Diğerlerine karşı acımasız ve düşmanca dürtüler, Mesih'in eşit sevgisi varken ortaya çıkmamaktadır. Ancak Mesih'in krallığı sırasında bile inanan topluluğa ait olmayan, İsa'yı sevmeyen ve O'nun sevmediği insanlar, bu bağın dışında tutulurlar. Bu nedenle, bir din kendisini sevgi dini olarak adlandırsa bile, kendisine ait olmayanlara karşı sert ve şefkatsiz olmalıdır. Esasen her din, aynı şekilde, içine aldığı herkes için bir sevgi dinidir, zulme ve ona ait olmayanlara karşı tahammülsüzlük her dinde doğaldır.
(...)
Günümüzde bu hoşgörüsüzlük kendisini, önceki yüzyıllardaki gibi şiddetle ve zalimce göstermiyor olsa dahi, insan davranışlarında bir yumuşama olduğu sonucuna varamayız. Bunun nedeni, dini duygulardaki gözle görülür zayıflamanın aksine dürtüsel bağlar arasındaki zayıflamayla bağlantılı olmasıdır. Eğer başka bir grup bağı dini bir grubun yerini alırsa (...) o zaman, Din Savaşları çağındaki gibi öteki olana karşı aynı hoşgörüsüzlük gözlemlenecektir(...)
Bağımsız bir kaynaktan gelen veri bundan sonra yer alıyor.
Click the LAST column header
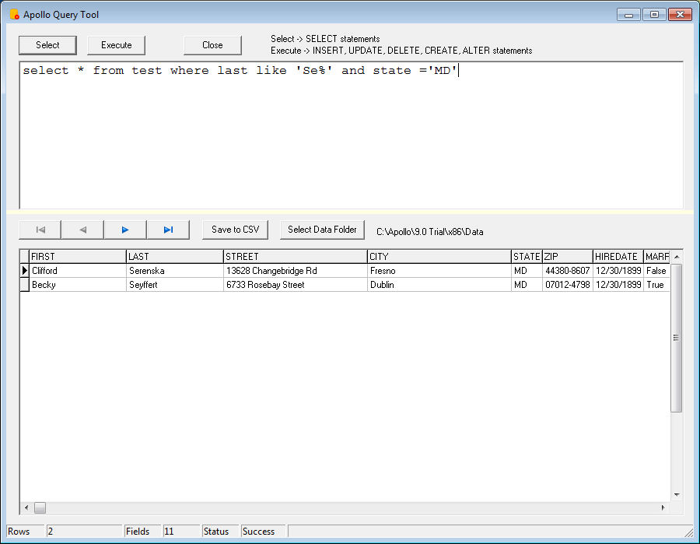 pos(174,257)
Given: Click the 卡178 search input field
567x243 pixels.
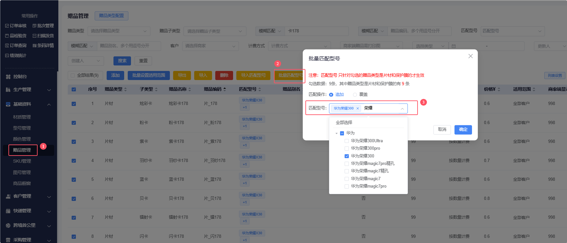Looking at the screenshot, I should [316, 31].
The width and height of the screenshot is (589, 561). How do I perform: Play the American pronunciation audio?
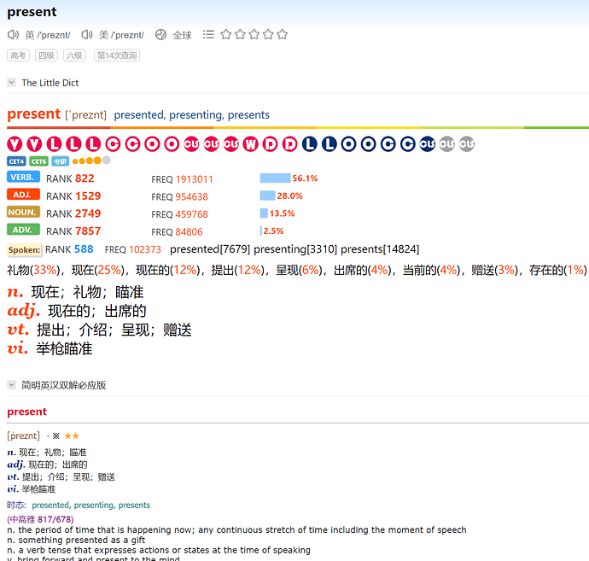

Amaç, yaşadığımız ve yöneldiğimiz cehennemden kurtulmak ve bizi yaratıp seven Tanrı'yla barışmaktır. Söz konusu kurtuluş şu dinin ya da bu dinin bir dizi kurallarını uygulamanın sonucu değildir.
Ne yazık ki, değişik toplumlar ve değişik dinler Tanrı’yı kendilerine mal etmeye çalıştılar.Böylece insanla Tanrı arasında bir ayırım uçurumu yaratmışlardır.